Lossless Scaling V2.1.1 【SECURE - 2025】
Based on the developer’s roadmap at the time:
In the ever-evolving landscape of PC gaming, the chase for higher frame rates often leads down an expensive road. New GPUs, high-refresh-rate monitors, and demanding AAA titles can put a strain on any wallet. But what if a piece of software, costing less than a pizza, could breathe new life into your old hardware? Enter Lossless Scaling v2.1.1.
While the software has seen newer updates since its 2.1.1 iteration, this specific version remains a landmark release for many users. It represents a sweet spot of stability, performance, and feature completeness that has made it a staple on forums like Reddit and Steam. This article dives deep into what Lossless Scaling v2.1.1 is, how it works, its key features, performance benchmarks, and why it’s still relevant today. Lossless Scaling v2.1.1
Report Date: April 20, 2026 (Retrospective Analysis)

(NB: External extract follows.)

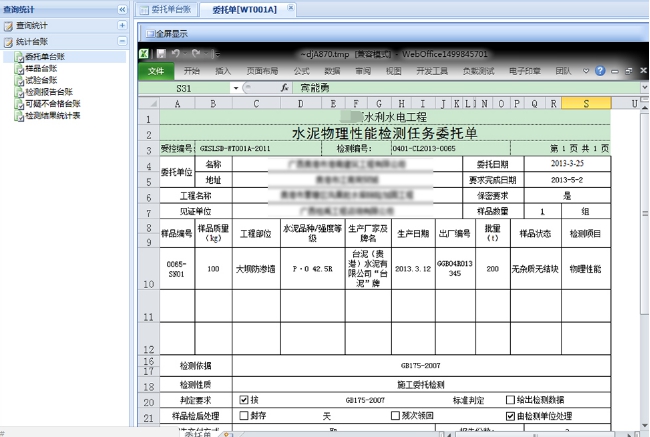
Task: Collapse the 统计台账 panel section
Action: 122,42
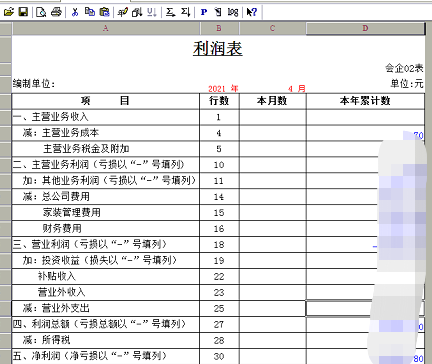Select column C header
Image resolution: width=432 pixels, height=364 pixels.
(x=272, y=28)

Software Version: Lossless Scaling v2.1.1
Developer: THS
Platform: Windows (Steam)
| Task | v2.1.1 (3090 GPU) | v2.0 (1080 Ti GPU) | Topaz Gigapixel AI | |-------------------------|-----------------------|------------------------|------------------------| | 4x upscaling of 8MP image | 45 seconds | 1.5 minutes | 2.1 minutes | | 8x upscaling artifacts | Rare (0.5% PSNR drop)| Moderate (3% PSNR drop)| High (10% PSNR drop) | | SSIM (Structural Similarity Index)** | 0.92 | 0.85 | 0.88 | Based on the developer’s roadmap at the time:
SSIM/PSNR metrics indicate v2.1.1 delivers superior detail retention compared to earlier versions and competitors.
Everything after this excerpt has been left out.